Y lo logró. Ambos hombres, uno de los cuales ni siquiera estuvo dentro de la casa durante el robo, fueron ajusticiados públicamente junto a la carretera Beirut-Jounieh.
Se desmayaron de miedo al ver a los verdugos con capuchas blancas. Mientras, la alta sociedad cristiana, que regresaba a casa después de pasar la noche en clubes nocturnos con sus novias enfundadas en minifaldas, hacía alto en la carretera para no perderse la diversión.
En ese tiempo sugerí, para disgusto de Hrawi, que las ejecuciones públicas regulares debían convertirse, permanentemente, en parte de la vida nocturna de Beirut. Ahorcamientos en el barrio mediterráneo de Corniche atraerían a decenas de miles de turistas, especialmente provenientes de Arabia Saudita, donde sólo se pueden ver decapitaciones esporádicas durante los rezos de los viernes.

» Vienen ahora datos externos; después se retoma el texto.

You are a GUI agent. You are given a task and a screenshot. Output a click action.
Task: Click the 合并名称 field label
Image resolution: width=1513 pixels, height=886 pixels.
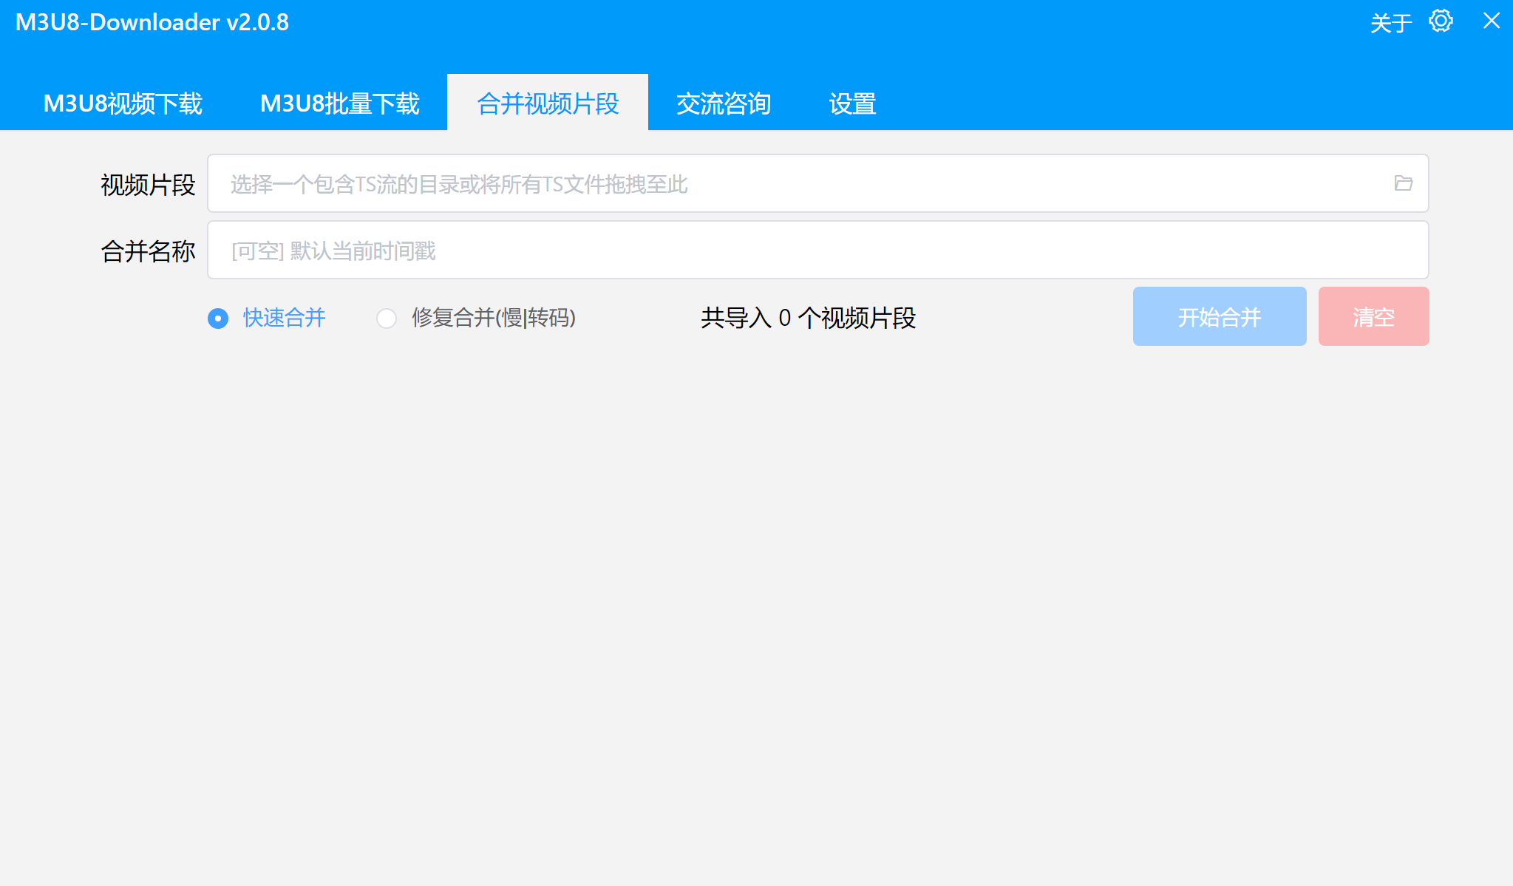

No, el tema aquí no es la perversidad del ahorcado. A diferencia de Thane de Cawdor, Saddam no “dio paso a un profundo arrepentimiento” en el patíbulo. Simplemente nos avergonzamos a nosotros mismos de manera muy predecible. O se está en favor de la pena de muerte –sin importar si el condenado sea alguien horrendo o inocente– o se está en contra. C’est tout.